Hedley Widdup – Lion Selection Group

Gold. If this bull market for gold is anything like previous bull markets, then expect gains within a year to have the potential to be strong double digit percentage numbers.

Luke Winchester – Oracle Investment Management

Others will have more insight than me, but for what it is worth I still like gold and we maintain an allocation to a handful of Aussie producers in the Emerging Companies portfolio; Saracen Mineral Holdings (ASX:SAR), Ramelius Resources (ASX:RMS), Silver Lake Resources (ASX:SLR).

Like central banks, I can’t see governments putting any hurdles in front of the economic recovery with contractionary fiscal policies, and with borrowing costs remaining low, I think it goes the other way with governments fuelling the recovery with further large deficits.

Heath Moss – HLM Investments

Copper, nickel and gold

 

Donna Warner – Barclay Pearce

Approximately 90% of the world’s supply of rare earth minerals are controlled by China. This is a critical component for the manufacture of electronic products.

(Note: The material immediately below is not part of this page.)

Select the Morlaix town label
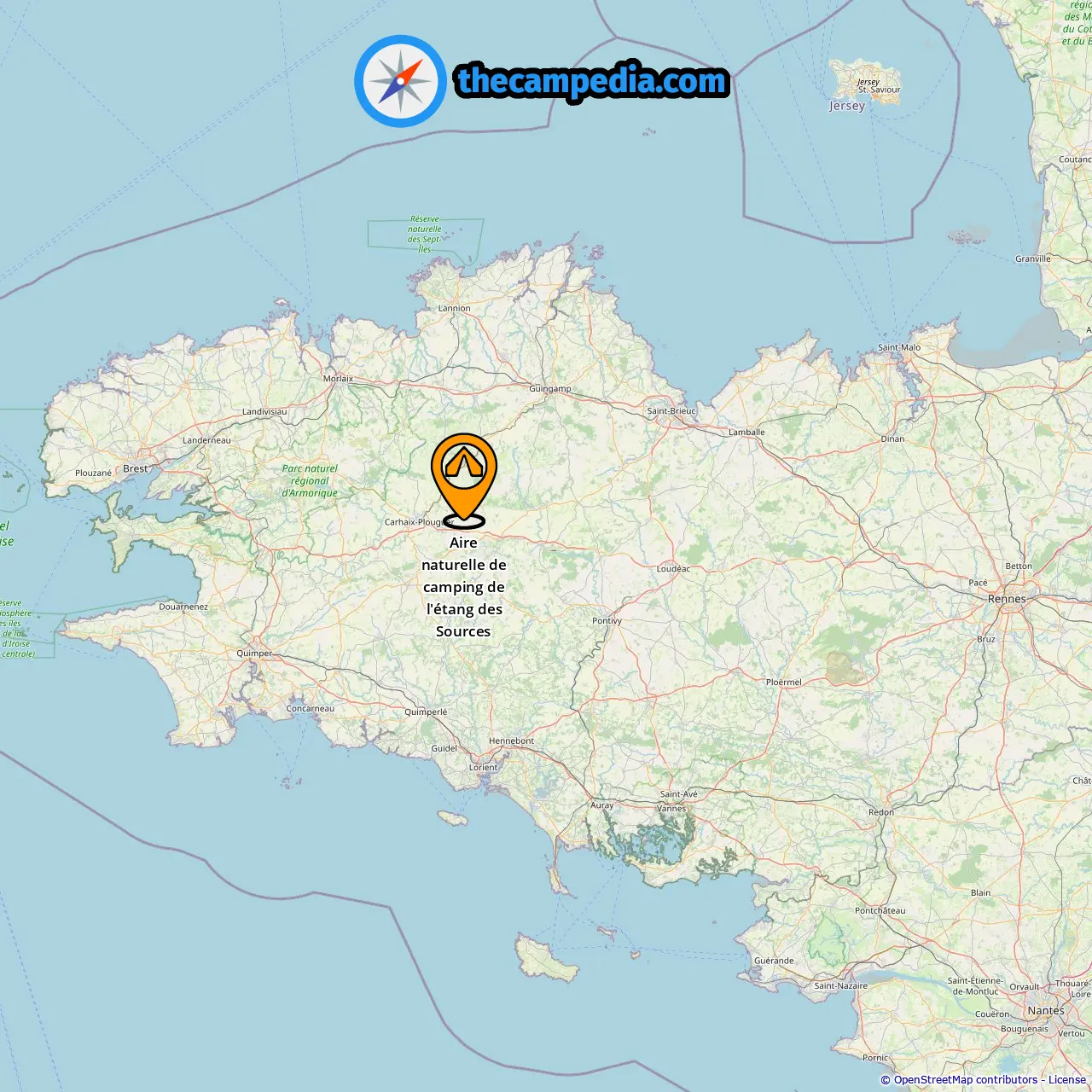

With an expectation of continued trade tensions between China and the rest of the world in 2021, the restriction of rare earth exports as a potential political pawn is a possibility. This scenario would see a spike in prices as buyers seek alternative suppliers such as Australian-based miners Lynas (ASX:LYC), RareX (ASX:REE), and American Rare Earths (ASX:ARR).

Josh Gilbert – eToro

We saw some bullish moves from gold in Q3 of this year, and it’s expected that it will continue to grow in 2021. Not only is gold used to hedge against pullbacks in the equities market, but it’s also used against a weakened dollar. With stimulus packages expected at the end of 2020 or early 2021, this will only weaken the dollar further.

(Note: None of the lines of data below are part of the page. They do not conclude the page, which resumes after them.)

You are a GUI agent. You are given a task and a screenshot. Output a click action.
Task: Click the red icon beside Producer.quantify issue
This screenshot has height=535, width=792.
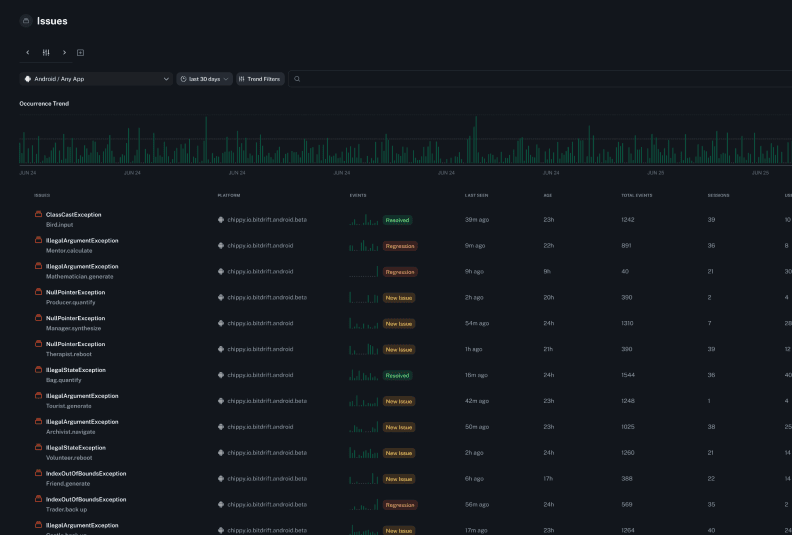38,293
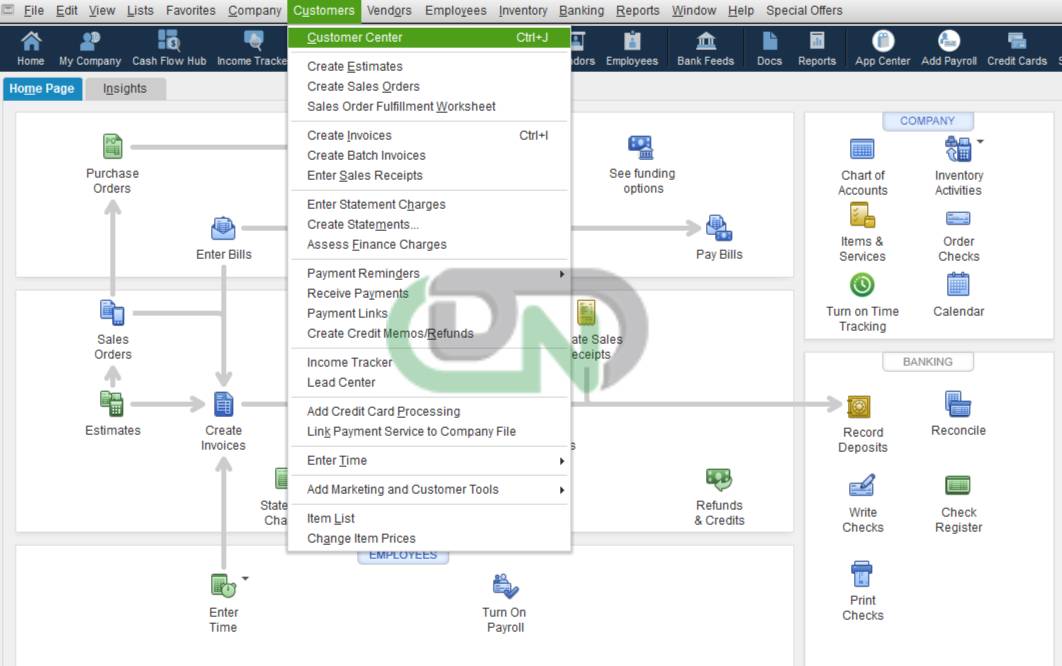Select Item List from the Customers menu
1062x666 pixels.
pos(330,518)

We may also see investors go risk-off and invest in gold as a safer investment, rather than picking volatile stocks.

Tim Buckley – Institute for Energy Economics and Financial Analysis

Rare earth, lithium, cobalt and alternative battery/electric vehicle commodities will see huge demand growth projections of markets doubling, and then doubling again globally, spurring a supply response – think how many Tesla mega factories are going to be added.

But beware China’s propensity to drive up supply ahead of demand growth, often resulting in lower commodity prices – often a case of profitless prosperity, and regularly giving Chinese firms playing the long game the opportunity to gain control of development projects suffering a cash-squeeze.

I’d speculate that we might see a lot of interest in the green ammonia space in Australia – think Incitec.

 

Raas (Finola Burke, John Burgess, Melinda Moore, Andrew Williams)

Crude oil is now a COVID sentiment driven commodity (despite the weak fundamentals), but people are suckers for going for a drive. Perhaps crude oil could be seen as a proxy (lead indicator) of economic recovery?

Gas (LNG) although can’t be exchange traded directly, but all of the industry has cut back on infield expense – not just exploration drilling, but the bare minimum decline mitigation investment and that can only lead to supply tightness… rising demand/constrained supply can only lead to one thing – gas prices going up.

Gavin Wendt – MineLife

Precious metals – gold, silver, palladium – should all do well. Base metals – copper, nickel, zinc – should also do well.

James Whelan – VFS Group

Gold.

The views, information, or opinions expressed in the interviews in this article are solely those of the interviewees and do not represent the views of Stockhead. Stockhead does not provide, endorse or otherwise assume responsibility for any financial product advice contained in this article.